El trío inglés cautiva en Madrid con dos horas de viaje sonoro por los rincones de sus canciones
Varias certezas tuvieron a bien coincidir el sábado noche en el Palacio de Deportes de Madrid. Una noche de carretera y viaje astral en buena compañía. Por un lado, la seguridad de que
el espectáculo de Muse es uno de los más importantes eventos musicales del planeta, a la altura de los más grandes. La banda hace un ruido atroz para ser sólo tres músicos, lleva consigo uno de los mejores juegos audiovisuales que se pueden ver y sus canciones son viajes a través del sonido. La otra certeza la presentó la ciudad, que dio una nueva lección de adaptación lírica de cualquier estrofa a un “lo, lo, lo, lo”, en donde todo encaja, desde el “Hell Bells” de ACDC, a todos los estribillos de
Muse. En España nos gusta cantar, sepamos la letra o no.
Muse lleva años cultivando el directo, entregándose a los escenarios. Hay grupos que son para el estéreo del salón, otros se defienden mejor en salas pequeñas; algunos, muy pocos, son grupos ideales para los grandes espacios: festivales, pabellones, palacios
. Muse se defiende bien en esas batallas, se ven cómodos entre rayos láser que cruzan el cielo del pabellón, entre toneladas de decibelios y pantallas gigantes que replican sus rostros en tres edificios, tres rascacielos.
Así aparecieron, en mitad de la nada, cinco metros sobre el suelo, en escenarios individuales a media altura de las tres torres-pantallas de más de veinte metros que ocupaban el escenario. Y explota “Uprising”, un tema viral que invita a la revolución con las letras proyectadas sobre la banda a modo de karaoke. “
No nos forzarán / Dejarán de degradarnos / No nos controlarán / Nosotros saldremos victoriosos”. Las 15.000 personas, que habían agotado las entradas meses atrás, saltaban en éxtasis, el viaje había empezado. “The Resistance” mantuvo la misma idea, la misma dirección en el viaje sonoro de la banda, un viaje que pasó por guitarras salvajes, por la voz de
Matt Bellamy replicando el recuerdo del desaparecido Freddy Mercury, por momentos operísticos, arreglos magníficos y momentos de rock intenso.

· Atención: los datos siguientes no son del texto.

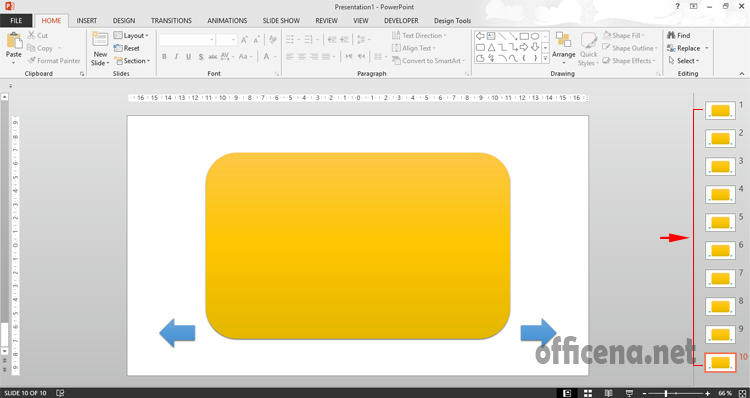Toggle Italic formatting button

click(x=176, y=56)
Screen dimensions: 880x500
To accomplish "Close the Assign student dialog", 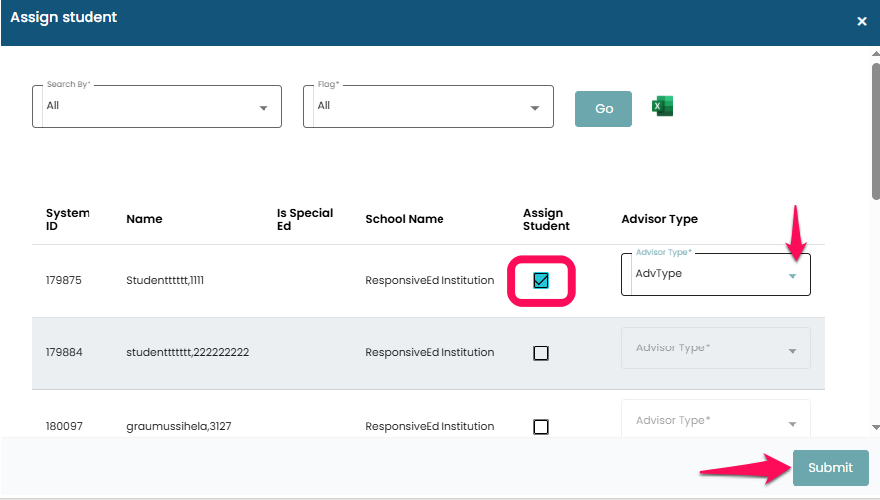I will click(x=861, y=21).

No es fácil clasificar al grupo,
Muse es
Muse, no hay muchos más parecidos.
“New Born”, el primer recuerdo a sus anteriores trabajos, desató la paranoia. Aquello era real, estaba ocurriendo a pesar del clima de ensoñación que generaban los efectos de las pantallas. Arrancaban los “lo, lo, lo” y el público se convertía en un instrumento más. “Supermasive Black Hole“, el piano de “United States of Eurasia”, la bonita versión de “Feeling Good”, el subidón de “Starlight” y la demencia de “Plug in Baby”. Un chico joven se desmaya, otra chica vomita, un tipo baila sin camiseta subido a un amigo. Vuelan los vasos de plástico y las pantallas siguen ilustrando el viaje de
Muse, enriquecedor y lejano para unos, excesivo para otros. Indiferente para nadie. “Time is Running Out“, recuerda a sus primeros años, a esa banda que se daba a conocer a principios de siglo reclamando su espacio. “Unnatural Selection” despide la noche antes de los bises. Aplausos, luces, un respiro, parada para repostar, alto en el camino.

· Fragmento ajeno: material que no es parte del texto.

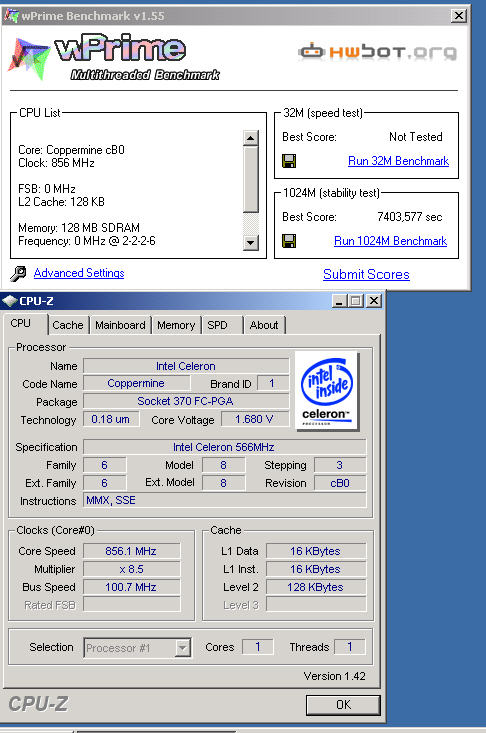Image resolution: width=486 pixels, height=733 pixels.
Task: Click the floppy disk icon in the 32M section
Action: (289, 161)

Lejos de hits lololoables, los bises se convierten en los últimos kilómetros de un largo viaje, temas intensos, metafísicos, extraterrestres. “Exogenesis”, “Stockholm Syndrome” y “Kinights of Cydonia”… “Gracias, hasta otra”. Las mismas palabras que han repetido una y otra vez entre canciones. La única comunicación, las únicas palabras de unos chóferes intensos y salvajes, que se bastan, entre tres, para hacer un recorrido diferente.